Task instructions
Please set down exactly the lines of the listing below from the line containing "Contact us (1114, 2085)" through the line containing "- Vídeos porno gratis para todos (261, 2492)", both lines included, leaving out all other lines.

Dataset content
::::::::::
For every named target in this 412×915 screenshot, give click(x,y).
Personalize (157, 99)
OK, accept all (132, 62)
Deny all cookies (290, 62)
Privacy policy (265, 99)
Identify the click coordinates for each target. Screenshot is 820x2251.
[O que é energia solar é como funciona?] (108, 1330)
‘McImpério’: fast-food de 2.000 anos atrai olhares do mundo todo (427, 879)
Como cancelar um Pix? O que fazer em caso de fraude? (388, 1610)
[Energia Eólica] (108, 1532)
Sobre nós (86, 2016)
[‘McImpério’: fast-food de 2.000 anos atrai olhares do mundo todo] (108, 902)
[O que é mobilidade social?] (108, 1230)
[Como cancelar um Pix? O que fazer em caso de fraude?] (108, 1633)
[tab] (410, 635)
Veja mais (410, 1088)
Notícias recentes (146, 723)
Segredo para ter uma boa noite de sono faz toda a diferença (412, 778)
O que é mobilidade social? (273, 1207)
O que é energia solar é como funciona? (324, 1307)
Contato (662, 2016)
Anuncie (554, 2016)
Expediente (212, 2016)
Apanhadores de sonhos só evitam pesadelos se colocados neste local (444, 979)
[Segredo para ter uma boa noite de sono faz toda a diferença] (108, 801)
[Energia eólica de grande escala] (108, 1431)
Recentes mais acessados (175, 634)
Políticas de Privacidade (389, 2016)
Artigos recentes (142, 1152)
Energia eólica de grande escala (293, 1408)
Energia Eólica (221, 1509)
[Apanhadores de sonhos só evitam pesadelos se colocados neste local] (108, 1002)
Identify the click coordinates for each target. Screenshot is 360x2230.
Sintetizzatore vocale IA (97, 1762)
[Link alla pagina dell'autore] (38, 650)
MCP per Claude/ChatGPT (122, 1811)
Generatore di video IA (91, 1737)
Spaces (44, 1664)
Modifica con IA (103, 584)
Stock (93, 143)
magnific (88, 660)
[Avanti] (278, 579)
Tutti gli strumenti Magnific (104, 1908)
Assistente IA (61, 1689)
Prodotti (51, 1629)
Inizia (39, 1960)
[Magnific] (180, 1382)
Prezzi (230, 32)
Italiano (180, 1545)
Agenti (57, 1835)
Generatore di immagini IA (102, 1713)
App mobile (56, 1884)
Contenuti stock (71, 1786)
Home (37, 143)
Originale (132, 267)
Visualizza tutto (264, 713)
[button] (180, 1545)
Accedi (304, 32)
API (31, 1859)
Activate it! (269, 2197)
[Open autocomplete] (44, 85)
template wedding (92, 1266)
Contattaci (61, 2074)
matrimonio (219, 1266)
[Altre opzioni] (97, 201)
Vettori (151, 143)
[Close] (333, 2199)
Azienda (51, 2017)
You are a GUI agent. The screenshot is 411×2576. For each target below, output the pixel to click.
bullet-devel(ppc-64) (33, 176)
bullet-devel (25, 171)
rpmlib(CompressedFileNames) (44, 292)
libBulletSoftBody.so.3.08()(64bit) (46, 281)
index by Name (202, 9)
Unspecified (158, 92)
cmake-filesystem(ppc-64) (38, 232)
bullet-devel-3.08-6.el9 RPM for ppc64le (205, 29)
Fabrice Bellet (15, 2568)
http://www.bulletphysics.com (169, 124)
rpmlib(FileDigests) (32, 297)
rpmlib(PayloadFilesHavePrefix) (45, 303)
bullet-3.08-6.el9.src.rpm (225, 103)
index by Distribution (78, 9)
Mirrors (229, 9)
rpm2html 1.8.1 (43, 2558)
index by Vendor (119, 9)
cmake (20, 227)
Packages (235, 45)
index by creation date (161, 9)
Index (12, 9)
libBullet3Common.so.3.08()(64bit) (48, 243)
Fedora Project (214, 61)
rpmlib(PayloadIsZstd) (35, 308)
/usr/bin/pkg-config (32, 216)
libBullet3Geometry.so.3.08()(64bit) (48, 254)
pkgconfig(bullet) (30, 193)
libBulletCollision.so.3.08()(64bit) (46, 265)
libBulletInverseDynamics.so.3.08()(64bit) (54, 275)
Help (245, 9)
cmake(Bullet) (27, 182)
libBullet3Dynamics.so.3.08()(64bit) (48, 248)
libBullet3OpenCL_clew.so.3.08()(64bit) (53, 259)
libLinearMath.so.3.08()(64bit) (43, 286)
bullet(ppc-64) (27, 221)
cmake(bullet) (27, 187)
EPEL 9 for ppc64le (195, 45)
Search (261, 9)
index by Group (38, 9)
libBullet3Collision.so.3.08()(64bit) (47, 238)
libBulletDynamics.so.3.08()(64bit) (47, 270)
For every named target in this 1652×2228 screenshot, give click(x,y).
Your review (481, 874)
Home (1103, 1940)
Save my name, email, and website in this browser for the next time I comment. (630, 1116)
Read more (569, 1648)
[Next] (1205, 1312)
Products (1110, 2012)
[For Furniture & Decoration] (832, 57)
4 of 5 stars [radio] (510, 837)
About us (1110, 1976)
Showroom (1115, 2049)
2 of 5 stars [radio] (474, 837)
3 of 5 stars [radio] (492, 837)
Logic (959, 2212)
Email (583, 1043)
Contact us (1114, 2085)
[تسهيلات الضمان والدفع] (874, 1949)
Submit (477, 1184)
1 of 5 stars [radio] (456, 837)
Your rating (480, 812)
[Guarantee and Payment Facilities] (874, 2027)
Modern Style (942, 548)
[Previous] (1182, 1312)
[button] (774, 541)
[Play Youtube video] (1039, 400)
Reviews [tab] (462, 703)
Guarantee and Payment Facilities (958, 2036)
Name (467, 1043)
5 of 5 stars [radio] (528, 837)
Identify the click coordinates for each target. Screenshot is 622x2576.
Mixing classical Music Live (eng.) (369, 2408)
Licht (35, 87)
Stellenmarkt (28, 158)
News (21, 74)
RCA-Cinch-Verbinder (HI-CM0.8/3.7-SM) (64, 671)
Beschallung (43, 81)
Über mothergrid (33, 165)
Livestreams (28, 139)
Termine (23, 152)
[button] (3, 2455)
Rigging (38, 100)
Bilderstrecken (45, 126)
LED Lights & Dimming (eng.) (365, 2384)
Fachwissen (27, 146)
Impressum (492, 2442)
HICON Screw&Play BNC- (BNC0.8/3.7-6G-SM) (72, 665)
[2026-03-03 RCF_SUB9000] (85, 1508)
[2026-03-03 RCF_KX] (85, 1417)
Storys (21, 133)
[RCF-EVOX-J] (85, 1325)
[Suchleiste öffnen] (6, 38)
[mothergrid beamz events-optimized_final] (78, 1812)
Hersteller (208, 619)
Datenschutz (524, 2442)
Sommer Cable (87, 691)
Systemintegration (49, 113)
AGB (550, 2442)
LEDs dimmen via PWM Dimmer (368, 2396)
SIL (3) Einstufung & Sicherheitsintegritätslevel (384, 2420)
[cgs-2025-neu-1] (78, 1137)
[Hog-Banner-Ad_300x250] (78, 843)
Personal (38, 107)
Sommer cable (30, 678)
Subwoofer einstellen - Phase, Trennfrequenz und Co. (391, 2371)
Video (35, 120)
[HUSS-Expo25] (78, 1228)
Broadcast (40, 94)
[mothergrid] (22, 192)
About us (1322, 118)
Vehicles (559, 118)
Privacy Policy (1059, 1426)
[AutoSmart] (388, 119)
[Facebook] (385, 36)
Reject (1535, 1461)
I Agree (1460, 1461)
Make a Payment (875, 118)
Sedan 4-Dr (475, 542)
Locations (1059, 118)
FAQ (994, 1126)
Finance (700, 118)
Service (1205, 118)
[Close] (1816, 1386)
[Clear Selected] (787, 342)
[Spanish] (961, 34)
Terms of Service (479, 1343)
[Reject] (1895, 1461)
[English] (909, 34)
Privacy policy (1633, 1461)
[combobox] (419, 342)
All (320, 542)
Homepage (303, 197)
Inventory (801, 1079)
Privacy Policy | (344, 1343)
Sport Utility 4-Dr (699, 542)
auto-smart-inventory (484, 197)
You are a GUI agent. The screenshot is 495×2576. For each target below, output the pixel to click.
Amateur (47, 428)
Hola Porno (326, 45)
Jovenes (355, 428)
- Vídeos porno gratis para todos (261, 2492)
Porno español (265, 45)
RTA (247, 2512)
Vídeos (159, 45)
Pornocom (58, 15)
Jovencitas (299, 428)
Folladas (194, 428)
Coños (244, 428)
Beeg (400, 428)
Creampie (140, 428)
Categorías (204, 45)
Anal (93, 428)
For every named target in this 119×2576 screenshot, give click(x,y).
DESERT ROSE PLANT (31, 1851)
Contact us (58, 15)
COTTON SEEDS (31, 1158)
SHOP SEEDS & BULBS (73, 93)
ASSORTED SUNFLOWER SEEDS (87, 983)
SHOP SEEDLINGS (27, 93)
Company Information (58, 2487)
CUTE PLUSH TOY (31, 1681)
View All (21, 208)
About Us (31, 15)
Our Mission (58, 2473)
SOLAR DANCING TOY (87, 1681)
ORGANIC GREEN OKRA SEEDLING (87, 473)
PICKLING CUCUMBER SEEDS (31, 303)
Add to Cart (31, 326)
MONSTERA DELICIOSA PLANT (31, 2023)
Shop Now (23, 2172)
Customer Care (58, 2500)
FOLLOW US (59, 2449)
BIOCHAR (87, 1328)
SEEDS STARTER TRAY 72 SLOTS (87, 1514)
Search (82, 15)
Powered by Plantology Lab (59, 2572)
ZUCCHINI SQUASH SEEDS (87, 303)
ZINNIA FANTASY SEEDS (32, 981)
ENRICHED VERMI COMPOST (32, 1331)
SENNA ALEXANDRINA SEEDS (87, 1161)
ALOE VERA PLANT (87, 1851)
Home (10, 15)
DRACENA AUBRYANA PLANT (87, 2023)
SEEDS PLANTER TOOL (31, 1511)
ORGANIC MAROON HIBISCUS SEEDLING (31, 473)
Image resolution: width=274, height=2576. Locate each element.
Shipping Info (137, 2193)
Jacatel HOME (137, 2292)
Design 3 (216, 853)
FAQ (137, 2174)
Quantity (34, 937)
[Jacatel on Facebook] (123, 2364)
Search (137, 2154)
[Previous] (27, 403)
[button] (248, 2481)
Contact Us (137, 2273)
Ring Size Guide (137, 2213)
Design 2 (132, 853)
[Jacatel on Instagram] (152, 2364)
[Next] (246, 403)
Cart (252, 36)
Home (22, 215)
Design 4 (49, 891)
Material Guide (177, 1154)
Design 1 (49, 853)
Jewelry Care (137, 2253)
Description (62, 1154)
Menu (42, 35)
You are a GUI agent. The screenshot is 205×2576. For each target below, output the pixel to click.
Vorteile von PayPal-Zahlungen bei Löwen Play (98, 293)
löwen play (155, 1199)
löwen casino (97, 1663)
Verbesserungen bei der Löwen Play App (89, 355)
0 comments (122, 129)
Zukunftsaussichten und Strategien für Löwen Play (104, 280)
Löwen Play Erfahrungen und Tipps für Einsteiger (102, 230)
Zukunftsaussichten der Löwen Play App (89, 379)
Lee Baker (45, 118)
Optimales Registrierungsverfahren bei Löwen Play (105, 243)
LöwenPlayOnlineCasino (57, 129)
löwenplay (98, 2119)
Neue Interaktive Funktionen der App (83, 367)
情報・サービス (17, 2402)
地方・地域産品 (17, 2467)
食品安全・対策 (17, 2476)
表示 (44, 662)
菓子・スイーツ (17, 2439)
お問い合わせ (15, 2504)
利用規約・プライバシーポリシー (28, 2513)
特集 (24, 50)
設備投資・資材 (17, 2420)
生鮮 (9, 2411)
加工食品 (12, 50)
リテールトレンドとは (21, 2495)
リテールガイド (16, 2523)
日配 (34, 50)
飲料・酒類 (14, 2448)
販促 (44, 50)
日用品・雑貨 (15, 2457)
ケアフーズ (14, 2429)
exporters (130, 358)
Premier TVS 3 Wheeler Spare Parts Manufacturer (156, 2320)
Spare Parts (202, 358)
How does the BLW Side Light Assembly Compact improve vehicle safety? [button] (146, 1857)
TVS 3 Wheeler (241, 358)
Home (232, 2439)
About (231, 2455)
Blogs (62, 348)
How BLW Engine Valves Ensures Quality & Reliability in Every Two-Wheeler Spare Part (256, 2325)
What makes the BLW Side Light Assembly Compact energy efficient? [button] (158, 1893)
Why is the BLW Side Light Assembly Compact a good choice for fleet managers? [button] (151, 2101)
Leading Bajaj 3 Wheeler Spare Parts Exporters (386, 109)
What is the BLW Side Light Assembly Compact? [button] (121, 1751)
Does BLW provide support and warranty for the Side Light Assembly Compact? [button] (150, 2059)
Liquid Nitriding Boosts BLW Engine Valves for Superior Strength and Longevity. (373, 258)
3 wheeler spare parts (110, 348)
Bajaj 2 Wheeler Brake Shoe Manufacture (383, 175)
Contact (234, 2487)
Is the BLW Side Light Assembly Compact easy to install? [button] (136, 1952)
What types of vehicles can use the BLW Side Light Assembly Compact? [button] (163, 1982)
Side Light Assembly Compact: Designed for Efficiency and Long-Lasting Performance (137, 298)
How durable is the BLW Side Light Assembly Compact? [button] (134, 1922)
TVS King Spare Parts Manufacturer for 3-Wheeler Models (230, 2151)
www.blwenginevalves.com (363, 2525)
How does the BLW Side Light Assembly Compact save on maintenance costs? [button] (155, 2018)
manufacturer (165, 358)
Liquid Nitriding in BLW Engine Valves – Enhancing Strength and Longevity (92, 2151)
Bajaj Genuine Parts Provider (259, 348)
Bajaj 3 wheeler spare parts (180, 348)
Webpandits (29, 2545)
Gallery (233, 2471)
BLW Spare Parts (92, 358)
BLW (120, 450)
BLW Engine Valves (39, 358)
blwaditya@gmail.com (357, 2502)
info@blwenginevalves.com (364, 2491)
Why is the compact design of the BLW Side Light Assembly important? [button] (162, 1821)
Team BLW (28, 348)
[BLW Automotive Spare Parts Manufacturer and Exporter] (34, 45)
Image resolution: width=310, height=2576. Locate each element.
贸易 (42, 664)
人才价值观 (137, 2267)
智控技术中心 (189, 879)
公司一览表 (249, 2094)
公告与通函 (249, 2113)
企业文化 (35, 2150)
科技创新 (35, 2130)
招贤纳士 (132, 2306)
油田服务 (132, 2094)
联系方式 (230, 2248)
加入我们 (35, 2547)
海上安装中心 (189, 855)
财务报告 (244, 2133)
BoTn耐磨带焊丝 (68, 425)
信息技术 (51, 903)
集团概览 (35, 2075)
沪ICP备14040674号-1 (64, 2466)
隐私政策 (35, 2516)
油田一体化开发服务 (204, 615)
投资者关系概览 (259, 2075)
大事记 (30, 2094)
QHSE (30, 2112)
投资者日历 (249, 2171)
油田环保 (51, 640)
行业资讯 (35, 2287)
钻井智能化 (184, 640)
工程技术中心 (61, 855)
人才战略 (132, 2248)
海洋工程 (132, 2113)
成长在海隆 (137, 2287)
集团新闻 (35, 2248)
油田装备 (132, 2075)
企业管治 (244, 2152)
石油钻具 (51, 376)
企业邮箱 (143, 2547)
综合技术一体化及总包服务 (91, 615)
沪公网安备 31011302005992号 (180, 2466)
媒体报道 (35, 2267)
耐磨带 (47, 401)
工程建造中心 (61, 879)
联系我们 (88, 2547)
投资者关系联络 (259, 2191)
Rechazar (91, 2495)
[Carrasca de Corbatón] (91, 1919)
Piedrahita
::::::::::
Task response
Contact us (1114, 2085)
[تسهيلات الضمان والدفع] (874, 1949)
Submit (477, 1184)
1 of 5 stars [radio] (456, 837)
Your rating (480, 812)
[Guarantee and Payment Facilities] (874, 2027)
Modern Style (942, 548)
[Previous] (1182, 1312)
[button] (774, 541)
[Play Youtube video] (1039, 400)
Reviews [tab] (462, 703)
Guarantee and Payment Facilities (958, 2036)
Name (467, 1043)
5 of 5 stars [radio] (528, 837)
Identify the click coordinates for each target. Screenshot is 622x2576.
Mixing classical Music Live (eng.) (369, 2408)
Licht (35, 87)
Stellenmarkt (28, 158)
News (21, 74)
RCA-Cinch-Verbinder (HI-CM0.8/3.7-SM) (64, 671)
Beschallung (43, 81)
Über mothergrid (33, 165)
Livestreams (28, 139)
Termine (23, 152)
[button] (3, 2455)
Rigging (38, 100)
Bilderstrecken (45, 126)
LED Lights & Dimming (eng.) (365, 2384)
Fachwissen (27, 146)
Impressum (492, 2442)
HICON Screw&Play BNC- (BNC0.8/3.7-6G-SM) (72, 665)
[2026-03-03 RCF_SUB9000] (85, 1508)
[2026-03-03 RCF_KX] (85, 1417)
Storys (21, 133)
[RCF-EVOX-J] (85, 1325)
[Suchleiste öffnen] (6, 38)
[mothergrid beamz events-optimized_final] (78, 1812)
Hersteller (208, 619)
Datenschutz (524, 2442)
Sommer Cable (87, 691)
Systemintegration (49, 113)
AGB (550, 2442)
LEDs dimmen via PWM Dimmer (368, 2396)
SIL (3) Einstufung & Sicherheitsintegritätslevel (384, 2420)
[cgs-2025-neu-1] (78, 1137)
[Hog-Banner-Ad_300x250] (78, 843)
Personal (38, 107)
Sommer cable (30, 678)
Subwoofer einstellen - Phase, Trennfrequenz und Co. (391, 2371)
Video (35, 120)
[HUSS-Expo25] (78, 1228)
Broadcast (40, 94)
[mothergrid] (22, 192)
About us (1322, 118)
Vehicles (559, 118)
Privacy Policy (1059, 1426)
[AutoSmart] (388, 119)
[Facebook] (385, 36)
Reject (1535, 1461)
I Agree (1460, 1461)
Make a Payment (875, 118)
Sedan 4-Dr (475, 542)
Locations (1059, 118)
FAQ (994, 1126)
Finance (700, 118)
Service (1205, 118)
[Close] (1816, 1386)
[Clear Selected] (787, 342)
[Spanish] (961, 34)
Terms of Service (479, 1343)
[Reject] (1895, 1461)
[English] (909, 34)
Privacy policy (1633, 1461)
[combobox] (419, 342)
All (320, 542)
Homepage (303, 197)
Inventory (801, 1079)
Privacy Policy | (344, 1343)
Sport Utility 4-Dr (699, 542)
auto-smart-inventory (484, 197)
You are a GUI agent. The screenshot is 495×2576. For each target below, output the pixel to click.
Amateur (47, 428)
Hola Porno (326, 45)
Jovenes (355, 428)
- Vídeos porno gratis para todos (261, 2492)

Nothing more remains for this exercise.